Il demansionamento, il mobbing e gli infortuni sul lavoro possono portare a un licenziamento illegittimo del portiere: ecco i diritti e le tutele da conoscere per difendersi efficacemente.
Avv. Alessandro Gallucci 
9 Mar, 2021

Il lavoratore, quale soggetto debole del vincolo contrattuale, ha diritto a tutta una serie di tutele finalizzate a veder garantito il normale svolgimento del rapporto di lavoro. La prima cui si fa riferimento è quella contenuta nell'art. 2103 c.c.

A mente di tale articolo «il prestatore di lavoro deve essere adibito alle mansioni per le quali è stato assunto o a quelle corrispondenti alla categoria superiore che abbia successivamente acquisito ovvero a mansioni equivalenti alle ultime effettivamente svolte, senza alcuna diminuzione della retribuzione.

Nel caso di assegnazione a mansioni superiori il prestatore ha diritto al trattamento corrispondente all'attività svolta, e l'assegnazione stessa diviene definitiva, ove la medesima non abbia avuto luogo per sostituzione di lavoratore assente con diritto alla conservazione del posto, dopo un periodo fissato dai contratti collettivi, e comunque non superiore a tre mesi.

Egli non può essere trasferito da una unità produttiva ad un'altra se non per comprovate ragioni tecniche, organizzative e produttive».

In dottrina e giurisprudenza, qualora il lavoratore fosse assegnato a mansioni inferiori rispetto a quelle per le quali è stato assunto, s'è parlato di demansionamento. Quando può dirsi che un lavoratore ha subito un demansionamento?

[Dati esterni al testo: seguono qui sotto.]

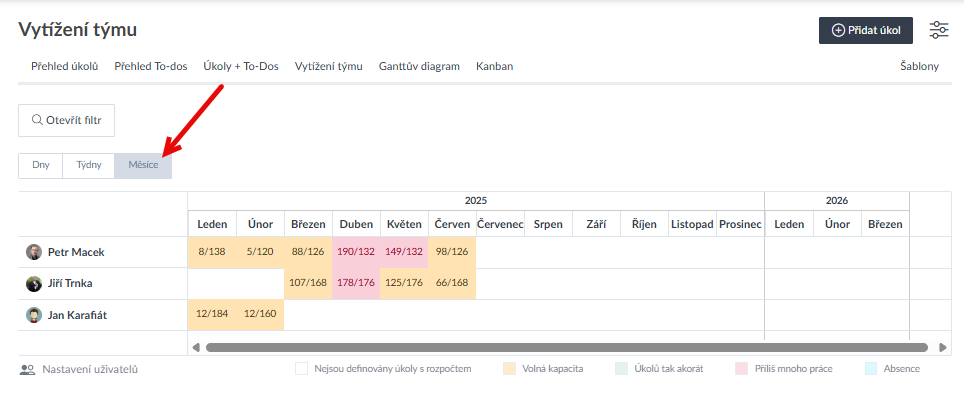Viewport: 964px width, 414px height.
Task: Click the Příliš mnoho práce color swatch
Action: coord(741,369)
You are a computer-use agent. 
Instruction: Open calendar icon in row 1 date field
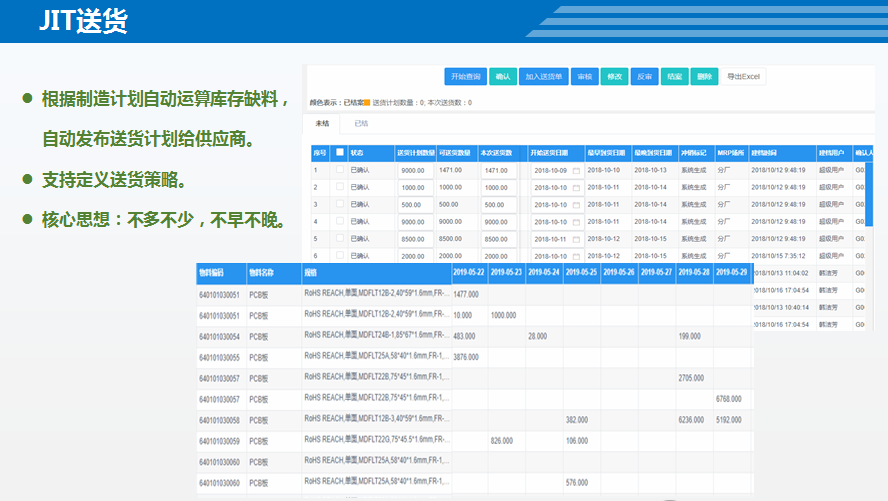pos(576,171)
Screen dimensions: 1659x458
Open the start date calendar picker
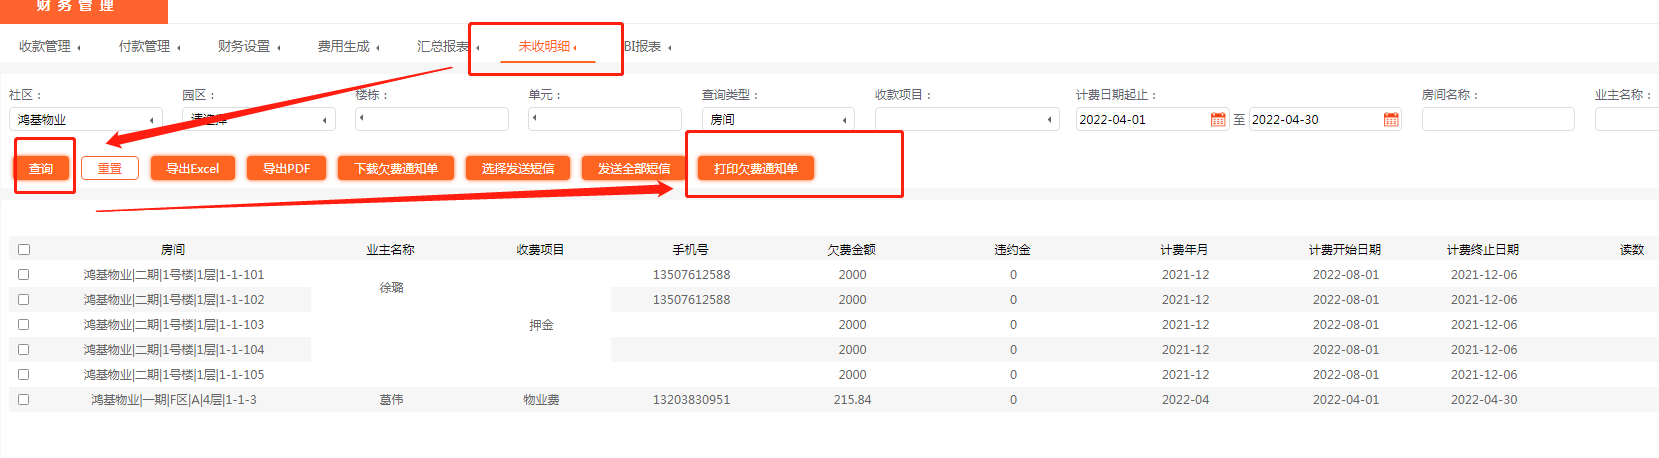tap(1217, 120)
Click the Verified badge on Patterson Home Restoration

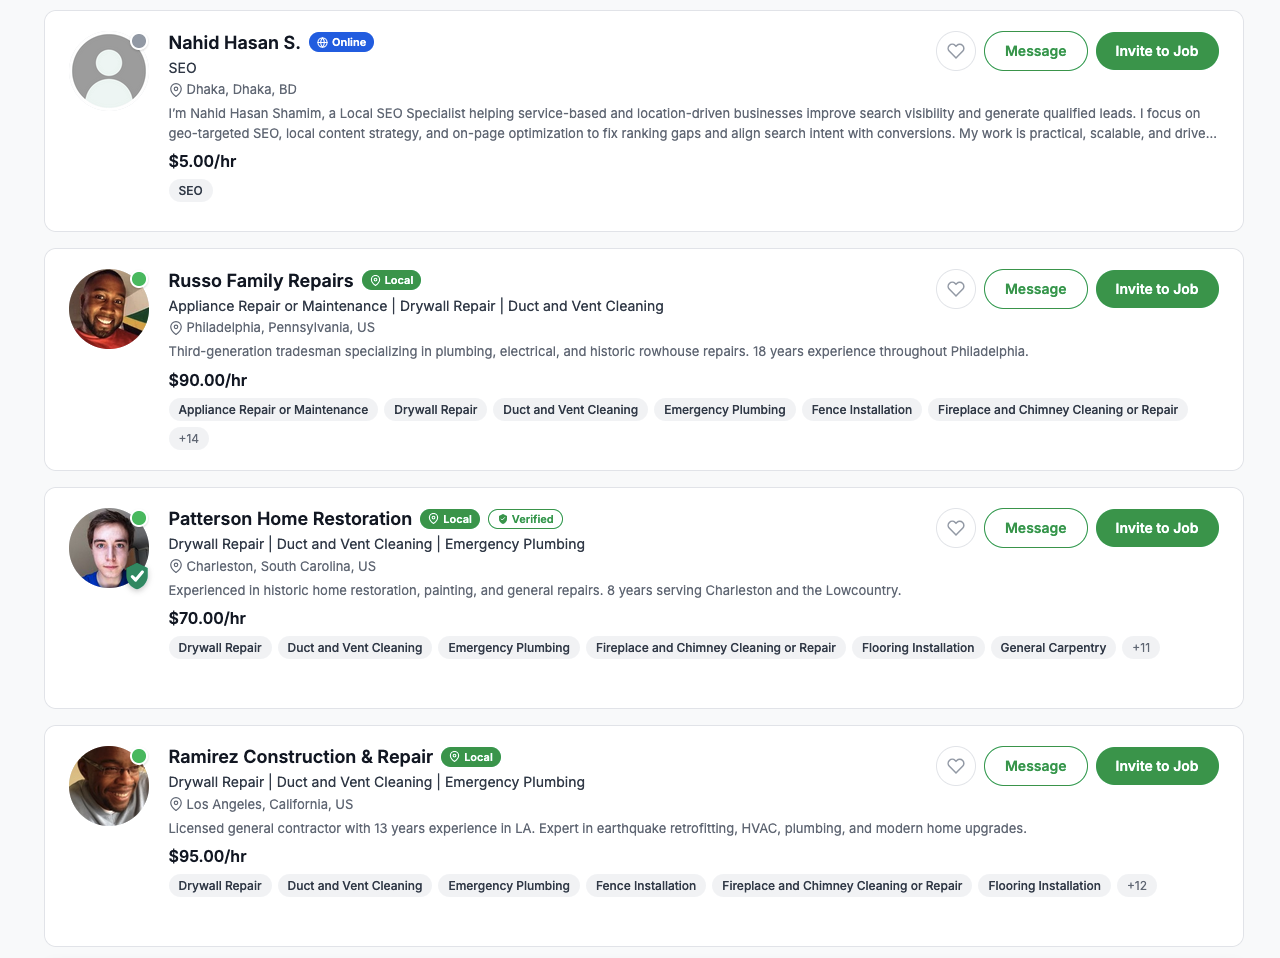pos(526,519)
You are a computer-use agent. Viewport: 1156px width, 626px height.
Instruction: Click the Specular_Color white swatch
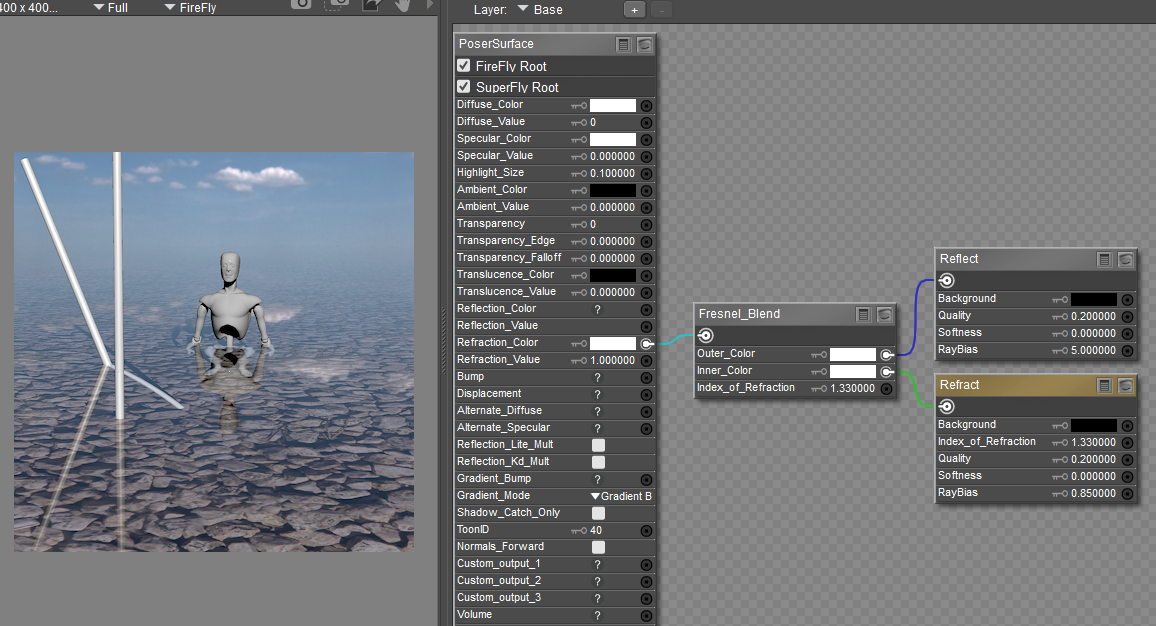click(612, 139)
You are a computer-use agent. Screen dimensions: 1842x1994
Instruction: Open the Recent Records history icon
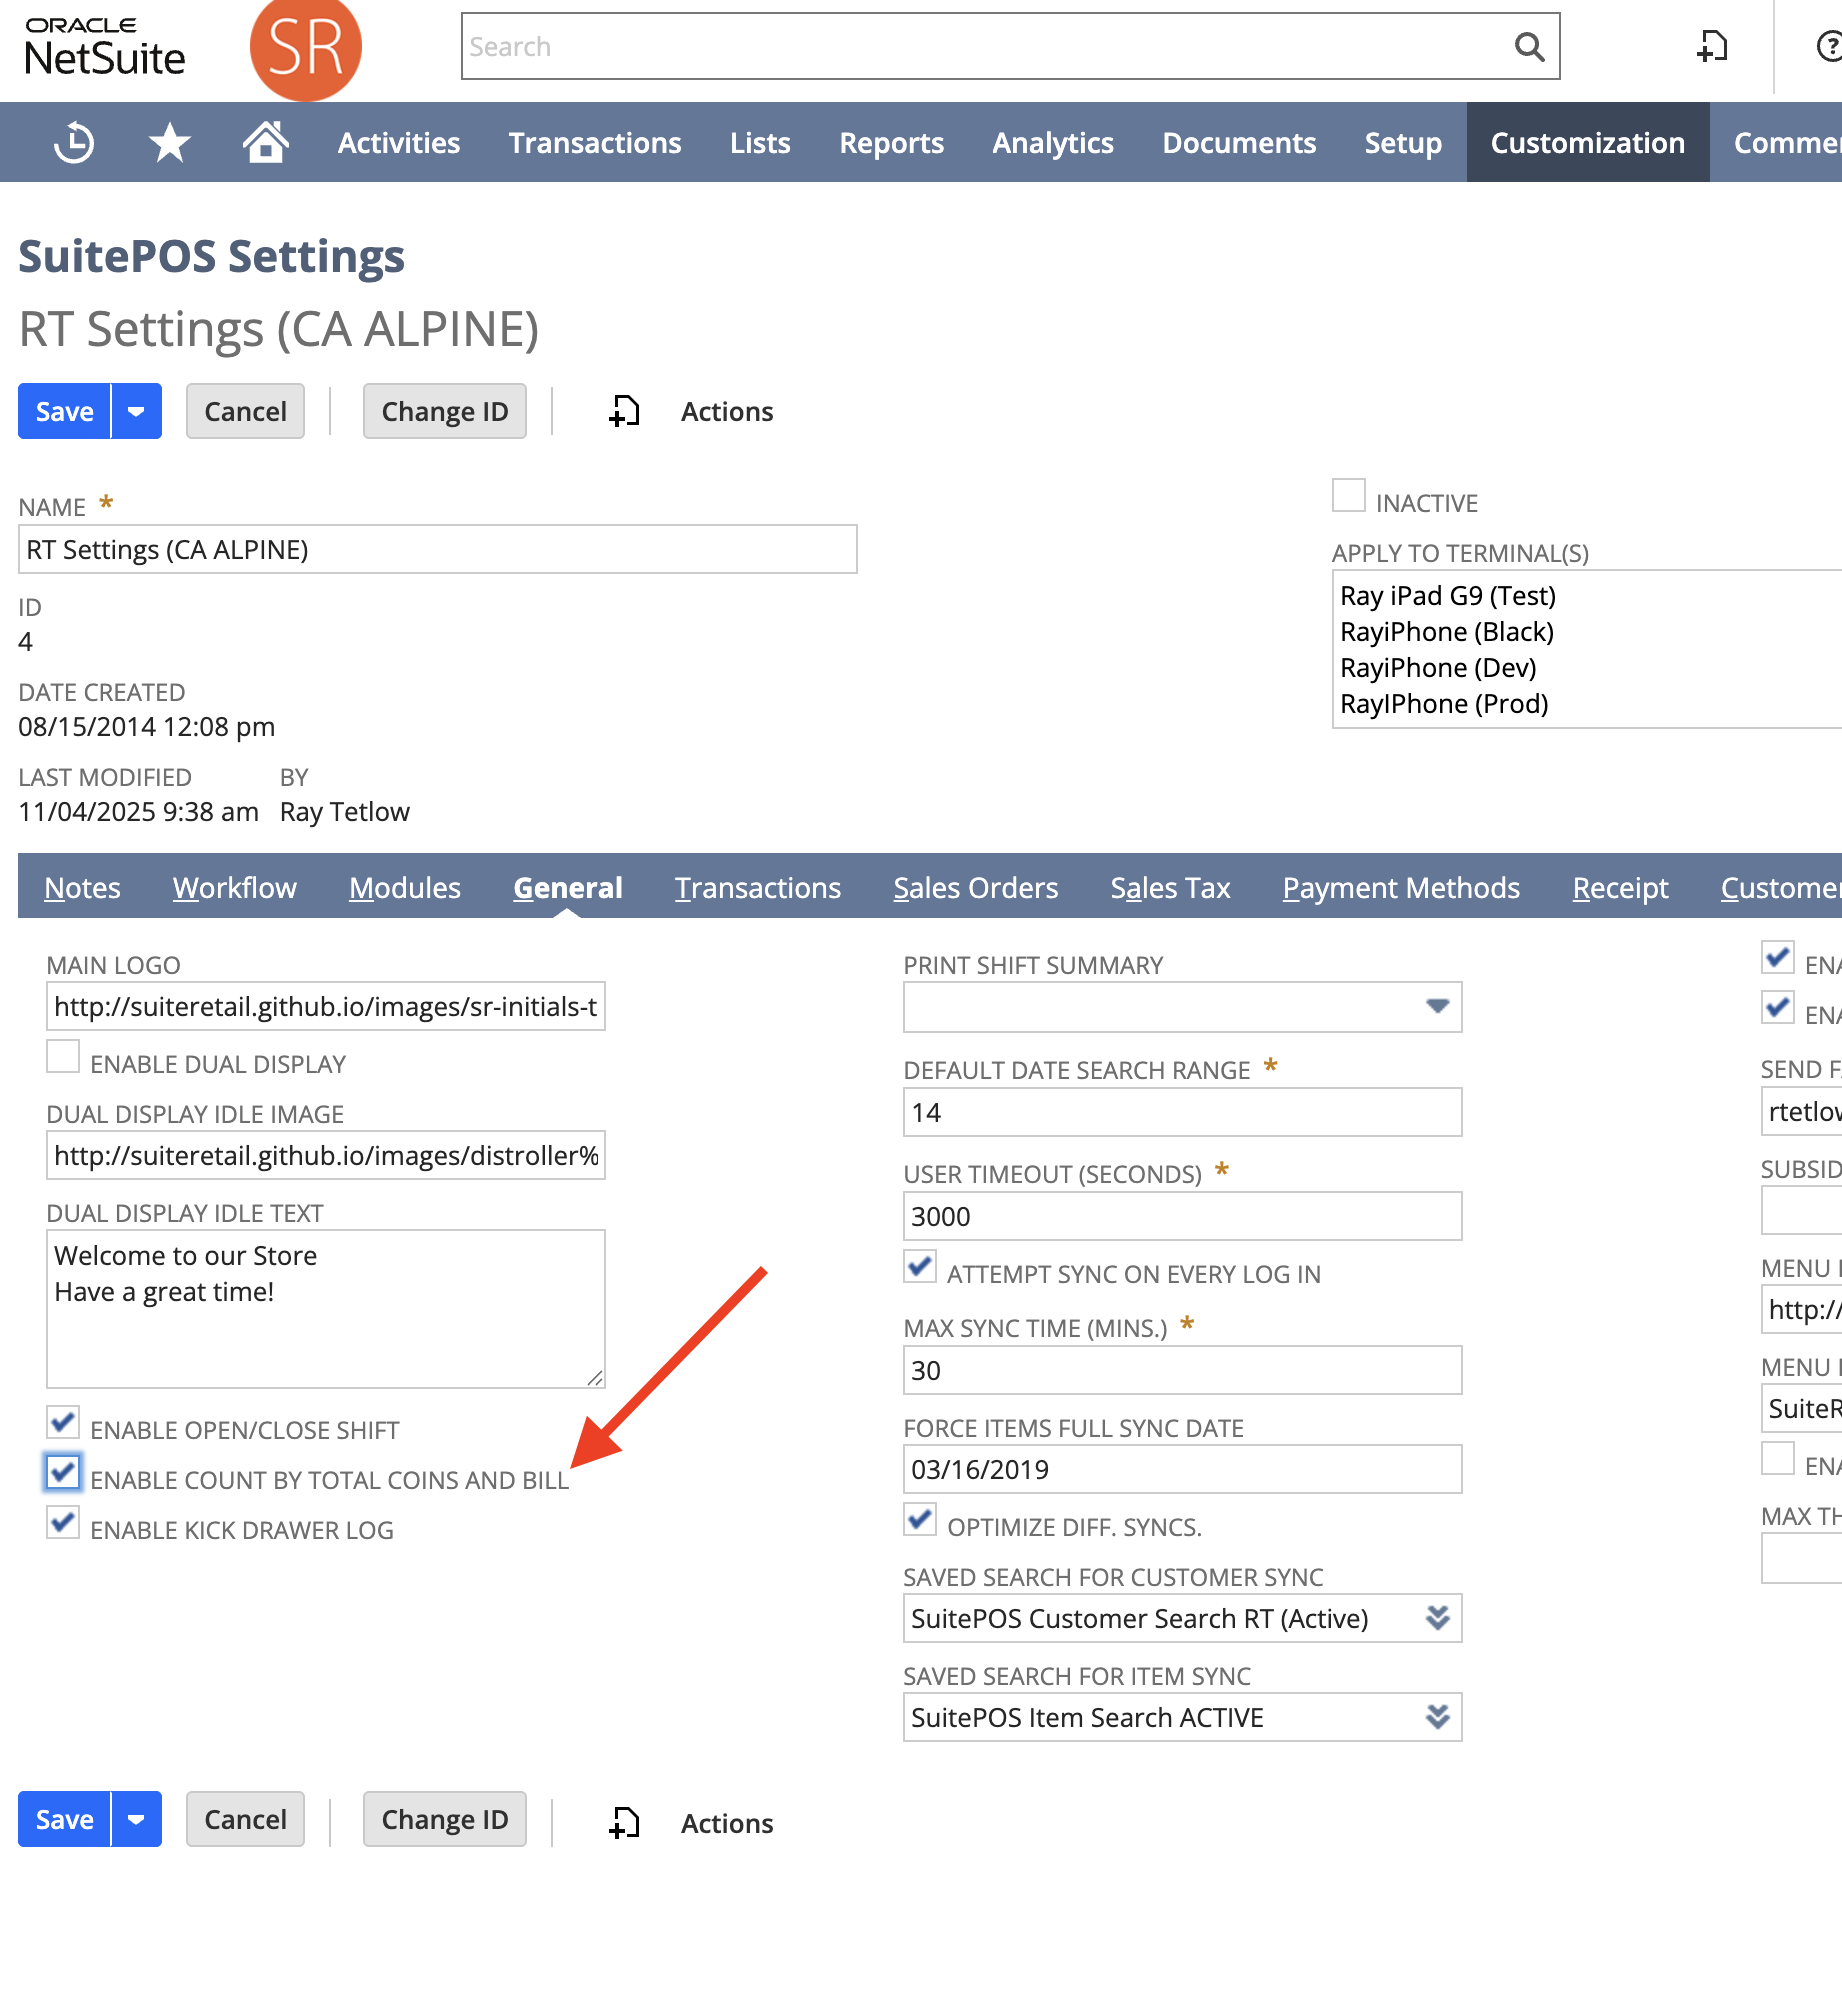click(74, 143)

Riconoscere il demansionamento del portiere: diritti e tutele

In giurisprudenza è stato detto che «in tema di mansioni del lavoratore, ai fini dell'applicabilità dell'art. 2103 c.c. sul divieto di demansionamento, non ogni modificazione quantitativa delle mansioni affidate al lavoratore è sufficiente ad integrarlo, dovendo invece farsi riferimento all'incidenza della riduzione delle mansioni sul livello professionale raggiunto dal dipendente e sulla sua collocazione nell'ambito aziendale, e, con riguardo al dirigente, altresì alla rilevanza del ruolo» (Cass. 11 luglio 2005 n. 14496).

La valutazione dell'effettività del demansionamento è rimessa alla discrezionalità del giudice adito.

Tale inadempimento, quindi, comporta un danno per il lavoratore. Danno che è immediatamente percepibile se alla condotta illecita è seguita l'altrettanto vietata diminuzione della retribuzione, meno visibile ma pur sempre esistente, se si ha riguardo alla perdita di chance ed allo svilimento della professionalità raggiunta.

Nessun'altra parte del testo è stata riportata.